[Records from a data source]
Start of Block
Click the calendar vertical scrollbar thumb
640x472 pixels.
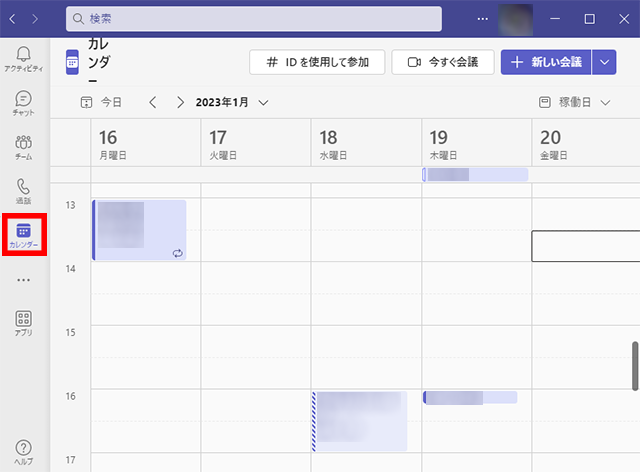pos(634,365)
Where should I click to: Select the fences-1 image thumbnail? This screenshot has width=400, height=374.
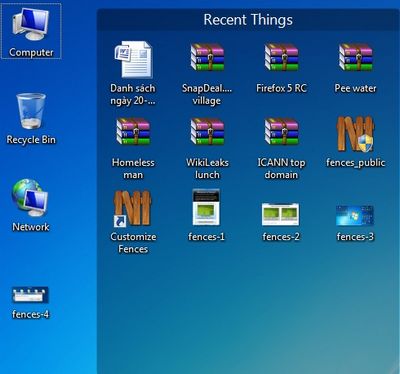pos(206,207)
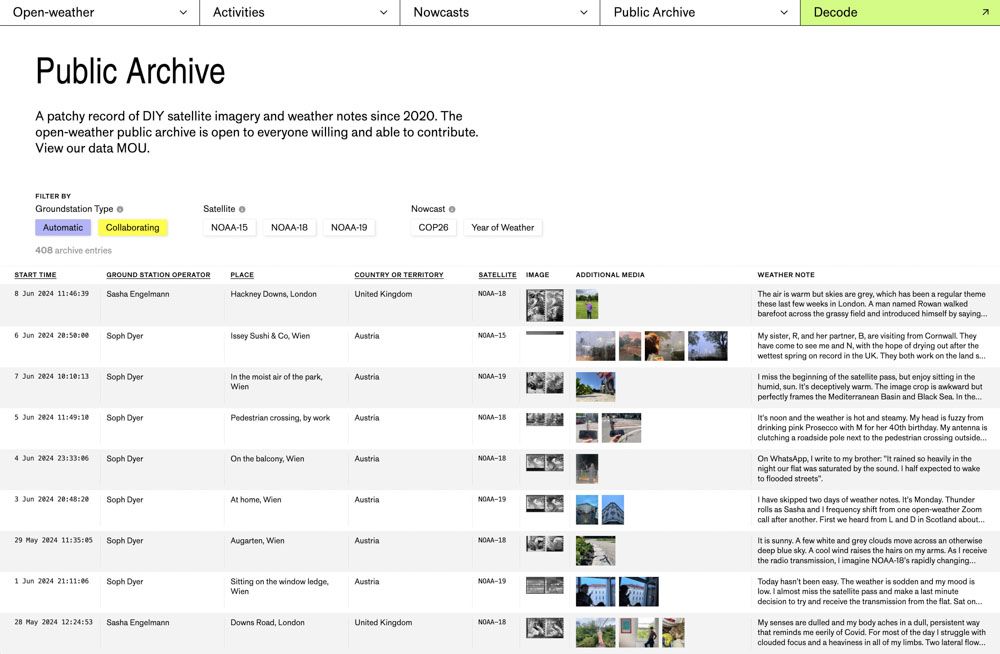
End of Block
What is expected: Hand back exactly the lines from the one with "640x472 pixels." through the last line of the data above, both ends included, with every picture left out.

Expected output:
640x472 pixels.
pos(634,365)
Where should I click to: Select the fences-1 image thumbnail? This screenshot has width=400, height=374.
pos(206,207)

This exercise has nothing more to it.